Jefferson University has recently announced that they will be offering the country’s first graduate-level certification course for blockchain in healthcare. Beginning this September, the course will educate students on the ethics, privacy, and transparency in healthcare and the associated benefits of using blockchain in both clinical trials and management of patient records.
What should students expect from the course
The course will be comprised of the following three-credit classes:
- Introduction to Blockchain for Health Care
- Blockchain: Real World Case Uses
- The New Trust Network: A Technical Review
- Blockchain Policy & Standards — for around 15 to 18 hours per week.
These courses will require 15-18 hours per week and will be instructed by Mike McCoy, Adjunct Professor of Emerging Technologies at Jefferson and Blockchain Implementation Manager at Accenture. Alongside McCoy in the endeavor is fellow Jefferson professor Joseph C. Guagliardo. Guagliardo is also a partner at Pepper Hamilton LLP, where he is the chair of the Blockchain Practice and co-leader of the Technology Group.
Why is Blockchain Important to the Future of Medicine
McCoy stated that blockchain allows health systems to make specific information anonymous, preventing this data from being compromised. He feels blockchain will revolutionize healthcare, being that companies currently tend to compete over ownership of data.
“Blockchain creates a single, end-to-end view of data and information like we have never seen before,” said McCoy. “Tons of companies like 23andMe, Ancestry and healthcare providers spend millions of dollars to obtain patient data to use and sell to companies for leverage without a customer fully knowing or having the ability to be paid for their data. Blockchain helps with the transparency of data as well as the ability for individuals to earn their data back to them.”
The Jefferson course will aim to help students identify problems and opportunities in the healthcare system, understand how blockchain works with medical systems and existing technologies, understand Distributed Ledger Technology and Consensus Mechanism, and communicate innovative ideas to those within and outside of healthcare systems. McCoy feels that this course puts the school at the forefront of digital health education by educating students on blockchain before graduating.
“I imagine kids [from communities in need] being taught in blockchain technology to help create incentive programs for them to do the right thing and to be able to trust institutions that are created to help keep them healthy,” he said. “[This course] is a huge opportunity that we all need to come together for.”
After completing the program, students will be able to pursue careers as Business and Data Analysts Hospital Administrators, Technology Engineers, Informational Technology Managers, Physician Liaisons, and more according to Jefferson.

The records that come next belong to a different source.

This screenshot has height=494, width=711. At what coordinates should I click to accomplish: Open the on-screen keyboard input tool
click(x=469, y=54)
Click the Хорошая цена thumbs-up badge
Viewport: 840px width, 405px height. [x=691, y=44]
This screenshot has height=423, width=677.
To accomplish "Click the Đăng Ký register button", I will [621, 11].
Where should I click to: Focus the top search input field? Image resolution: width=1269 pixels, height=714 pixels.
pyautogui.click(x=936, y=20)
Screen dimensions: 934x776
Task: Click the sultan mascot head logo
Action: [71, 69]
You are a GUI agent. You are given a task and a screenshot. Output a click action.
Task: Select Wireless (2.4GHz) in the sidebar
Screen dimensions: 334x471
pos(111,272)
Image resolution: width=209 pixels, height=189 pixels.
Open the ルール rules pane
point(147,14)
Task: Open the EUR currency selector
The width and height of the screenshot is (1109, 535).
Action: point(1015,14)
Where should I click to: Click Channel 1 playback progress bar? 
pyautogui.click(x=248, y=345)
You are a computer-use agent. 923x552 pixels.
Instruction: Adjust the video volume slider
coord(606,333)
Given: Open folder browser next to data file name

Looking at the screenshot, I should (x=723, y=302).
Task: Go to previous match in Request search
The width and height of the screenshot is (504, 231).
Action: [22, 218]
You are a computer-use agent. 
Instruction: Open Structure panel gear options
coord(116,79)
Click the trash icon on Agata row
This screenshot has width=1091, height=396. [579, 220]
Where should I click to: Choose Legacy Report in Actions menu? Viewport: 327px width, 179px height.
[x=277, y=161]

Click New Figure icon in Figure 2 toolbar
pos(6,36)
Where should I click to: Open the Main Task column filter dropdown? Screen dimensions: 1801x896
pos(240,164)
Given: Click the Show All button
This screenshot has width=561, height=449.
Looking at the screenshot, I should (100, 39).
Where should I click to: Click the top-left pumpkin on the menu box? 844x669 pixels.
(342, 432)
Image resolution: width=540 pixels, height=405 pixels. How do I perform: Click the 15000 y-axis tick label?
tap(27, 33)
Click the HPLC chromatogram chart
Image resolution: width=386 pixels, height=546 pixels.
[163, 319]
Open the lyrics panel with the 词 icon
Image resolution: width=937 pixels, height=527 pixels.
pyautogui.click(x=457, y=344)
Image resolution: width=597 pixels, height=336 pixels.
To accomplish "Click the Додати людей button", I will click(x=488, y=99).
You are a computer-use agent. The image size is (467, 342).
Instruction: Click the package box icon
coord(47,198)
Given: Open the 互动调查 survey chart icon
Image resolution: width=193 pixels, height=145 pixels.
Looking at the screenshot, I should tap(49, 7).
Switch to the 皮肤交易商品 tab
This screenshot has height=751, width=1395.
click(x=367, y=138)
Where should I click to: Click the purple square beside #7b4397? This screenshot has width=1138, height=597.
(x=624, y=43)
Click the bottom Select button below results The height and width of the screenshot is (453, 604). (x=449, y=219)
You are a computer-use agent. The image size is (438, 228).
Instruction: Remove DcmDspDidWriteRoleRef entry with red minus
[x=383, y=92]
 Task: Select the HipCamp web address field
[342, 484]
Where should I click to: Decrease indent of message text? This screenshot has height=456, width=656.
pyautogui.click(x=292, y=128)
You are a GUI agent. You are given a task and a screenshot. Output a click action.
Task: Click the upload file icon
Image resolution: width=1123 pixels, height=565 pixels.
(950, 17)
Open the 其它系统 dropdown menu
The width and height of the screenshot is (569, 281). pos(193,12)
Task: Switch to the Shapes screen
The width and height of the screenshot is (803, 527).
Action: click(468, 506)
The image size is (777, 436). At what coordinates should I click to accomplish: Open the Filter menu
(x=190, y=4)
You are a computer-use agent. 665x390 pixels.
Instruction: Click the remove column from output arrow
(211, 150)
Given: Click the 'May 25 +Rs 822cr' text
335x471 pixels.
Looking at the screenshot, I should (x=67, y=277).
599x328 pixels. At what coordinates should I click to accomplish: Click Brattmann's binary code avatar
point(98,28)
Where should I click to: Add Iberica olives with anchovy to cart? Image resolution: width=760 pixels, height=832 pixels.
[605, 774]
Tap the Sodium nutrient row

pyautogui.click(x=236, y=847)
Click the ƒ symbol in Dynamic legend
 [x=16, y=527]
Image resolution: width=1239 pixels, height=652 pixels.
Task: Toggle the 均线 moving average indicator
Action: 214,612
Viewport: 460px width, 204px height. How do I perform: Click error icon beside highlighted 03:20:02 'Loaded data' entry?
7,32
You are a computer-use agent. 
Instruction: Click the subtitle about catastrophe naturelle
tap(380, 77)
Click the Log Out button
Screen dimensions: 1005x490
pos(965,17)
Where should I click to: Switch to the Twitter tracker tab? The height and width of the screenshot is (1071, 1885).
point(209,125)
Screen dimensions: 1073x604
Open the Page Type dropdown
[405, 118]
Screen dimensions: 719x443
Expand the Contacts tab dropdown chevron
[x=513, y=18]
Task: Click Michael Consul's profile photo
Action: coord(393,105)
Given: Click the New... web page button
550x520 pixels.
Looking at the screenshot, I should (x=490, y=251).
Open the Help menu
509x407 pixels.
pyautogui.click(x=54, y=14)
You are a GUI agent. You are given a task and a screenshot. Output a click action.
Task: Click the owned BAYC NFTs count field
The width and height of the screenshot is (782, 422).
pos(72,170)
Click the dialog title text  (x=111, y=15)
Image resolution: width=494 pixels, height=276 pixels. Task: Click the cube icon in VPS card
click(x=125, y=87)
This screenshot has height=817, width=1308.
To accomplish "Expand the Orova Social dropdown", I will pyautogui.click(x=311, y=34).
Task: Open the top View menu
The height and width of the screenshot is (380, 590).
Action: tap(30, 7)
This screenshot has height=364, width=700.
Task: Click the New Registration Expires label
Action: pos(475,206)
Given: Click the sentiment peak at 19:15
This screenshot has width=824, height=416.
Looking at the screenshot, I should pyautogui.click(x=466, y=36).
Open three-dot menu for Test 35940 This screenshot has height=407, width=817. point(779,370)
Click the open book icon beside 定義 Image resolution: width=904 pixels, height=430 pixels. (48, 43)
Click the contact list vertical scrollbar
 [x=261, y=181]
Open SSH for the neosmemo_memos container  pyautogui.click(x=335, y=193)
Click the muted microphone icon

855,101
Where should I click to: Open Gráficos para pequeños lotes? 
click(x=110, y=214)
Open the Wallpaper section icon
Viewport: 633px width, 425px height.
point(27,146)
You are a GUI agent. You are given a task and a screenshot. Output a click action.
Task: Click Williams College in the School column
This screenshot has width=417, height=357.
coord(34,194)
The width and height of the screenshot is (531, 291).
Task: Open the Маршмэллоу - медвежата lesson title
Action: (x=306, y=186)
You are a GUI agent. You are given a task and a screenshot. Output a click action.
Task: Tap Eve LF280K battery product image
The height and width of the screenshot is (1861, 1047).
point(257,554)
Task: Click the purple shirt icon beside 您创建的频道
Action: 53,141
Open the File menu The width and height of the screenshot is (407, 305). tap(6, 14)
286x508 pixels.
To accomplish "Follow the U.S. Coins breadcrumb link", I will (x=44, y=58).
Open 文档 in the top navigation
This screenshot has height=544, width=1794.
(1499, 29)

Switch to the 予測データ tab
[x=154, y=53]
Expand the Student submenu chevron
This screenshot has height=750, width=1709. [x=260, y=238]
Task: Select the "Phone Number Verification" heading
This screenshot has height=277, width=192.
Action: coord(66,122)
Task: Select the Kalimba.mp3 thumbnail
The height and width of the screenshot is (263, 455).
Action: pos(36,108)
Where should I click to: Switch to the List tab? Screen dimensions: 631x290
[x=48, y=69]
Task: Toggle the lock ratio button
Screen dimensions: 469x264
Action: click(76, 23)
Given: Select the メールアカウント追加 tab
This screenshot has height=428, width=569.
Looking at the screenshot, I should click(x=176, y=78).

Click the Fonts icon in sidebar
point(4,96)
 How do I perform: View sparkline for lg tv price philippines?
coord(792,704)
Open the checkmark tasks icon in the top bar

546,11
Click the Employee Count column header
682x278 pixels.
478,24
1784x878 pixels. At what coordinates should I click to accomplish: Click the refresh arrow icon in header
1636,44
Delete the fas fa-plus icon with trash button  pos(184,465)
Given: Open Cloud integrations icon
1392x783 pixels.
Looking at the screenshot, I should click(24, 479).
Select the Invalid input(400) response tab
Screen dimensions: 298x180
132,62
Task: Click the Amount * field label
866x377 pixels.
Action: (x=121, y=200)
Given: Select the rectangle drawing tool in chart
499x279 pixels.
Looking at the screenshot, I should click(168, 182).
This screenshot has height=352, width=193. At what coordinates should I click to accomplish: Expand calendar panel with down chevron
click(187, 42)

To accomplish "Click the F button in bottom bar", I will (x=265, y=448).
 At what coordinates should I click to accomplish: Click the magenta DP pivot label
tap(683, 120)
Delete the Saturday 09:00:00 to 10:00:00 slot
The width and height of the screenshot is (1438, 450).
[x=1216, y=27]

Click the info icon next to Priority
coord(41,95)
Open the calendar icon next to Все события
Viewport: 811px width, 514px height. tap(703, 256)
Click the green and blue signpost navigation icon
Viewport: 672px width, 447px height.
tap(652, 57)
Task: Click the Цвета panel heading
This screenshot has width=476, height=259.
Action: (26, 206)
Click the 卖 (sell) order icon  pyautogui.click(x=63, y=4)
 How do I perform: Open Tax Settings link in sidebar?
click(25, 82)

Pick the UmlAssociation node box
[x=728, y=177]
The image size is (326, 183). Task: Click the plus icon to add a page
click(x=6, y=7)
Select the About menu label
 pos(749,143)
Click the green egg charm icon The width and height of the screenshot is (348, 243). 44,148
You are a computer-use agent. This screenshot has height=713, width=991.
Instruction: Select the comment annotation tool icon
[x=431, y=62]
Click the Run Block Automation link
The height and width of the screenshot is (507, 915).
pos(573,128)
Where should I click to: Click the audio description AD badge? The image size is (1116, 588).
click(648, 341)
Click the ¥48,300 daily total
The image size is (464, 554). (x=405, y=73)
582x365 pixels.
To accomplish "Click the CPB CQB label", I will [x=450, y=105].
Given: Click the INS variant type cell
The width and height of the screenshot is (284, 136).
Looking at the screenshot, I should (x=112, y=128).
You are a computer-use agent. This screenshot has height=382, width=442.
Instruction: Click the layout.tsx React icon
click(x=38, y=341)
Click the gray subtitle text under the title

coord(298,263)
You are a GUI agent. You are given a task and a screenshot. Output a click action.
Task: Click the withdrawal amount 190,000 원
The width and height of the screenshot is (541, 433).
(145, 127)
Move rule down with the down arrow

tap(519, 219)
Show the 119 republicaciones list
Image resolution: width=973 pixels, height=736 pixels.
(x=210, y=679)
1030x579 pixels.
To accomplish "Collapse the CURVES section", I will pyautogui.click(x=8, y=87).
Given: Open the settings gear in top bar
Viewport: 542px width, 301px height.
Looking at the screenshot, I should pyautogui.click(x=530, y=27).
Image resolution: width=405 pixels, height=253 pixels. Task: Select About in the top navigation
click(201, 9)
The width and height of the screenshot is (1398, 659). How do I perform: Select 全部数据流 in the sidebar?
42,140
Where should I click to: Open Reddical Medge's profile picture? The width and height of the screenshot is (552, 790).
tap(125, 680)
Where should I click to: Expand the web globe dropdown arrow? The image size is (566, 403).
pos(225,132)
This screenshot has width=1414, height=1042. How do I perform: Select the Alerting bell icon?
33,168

More on Blockchain Technology
Distributed ledgers, such as blockchain, are predicted to play a crucial role in both identity management and payments in the healthcare setting. Such systems not only reduce waste and unnecessary costs but can increase quality of care as well. Distributed ledgers offer a trusted set of data to healthcare providers that eliminates the need for verifying information from different sources. Currently, a patients’ medical records are fragmented across several providers and specialists. Physicians must often track down records to assemble the puzzle that is their patient’s medical history, a tedious process that may lead to exclusion of important information. The core concept behind blockchain technology is creating a decentralized, transparent, and immutable record of transactions. Its integration into the healthcare system is a hot topic due to its potential ability to produce a private and comprehensive collection of patient health records.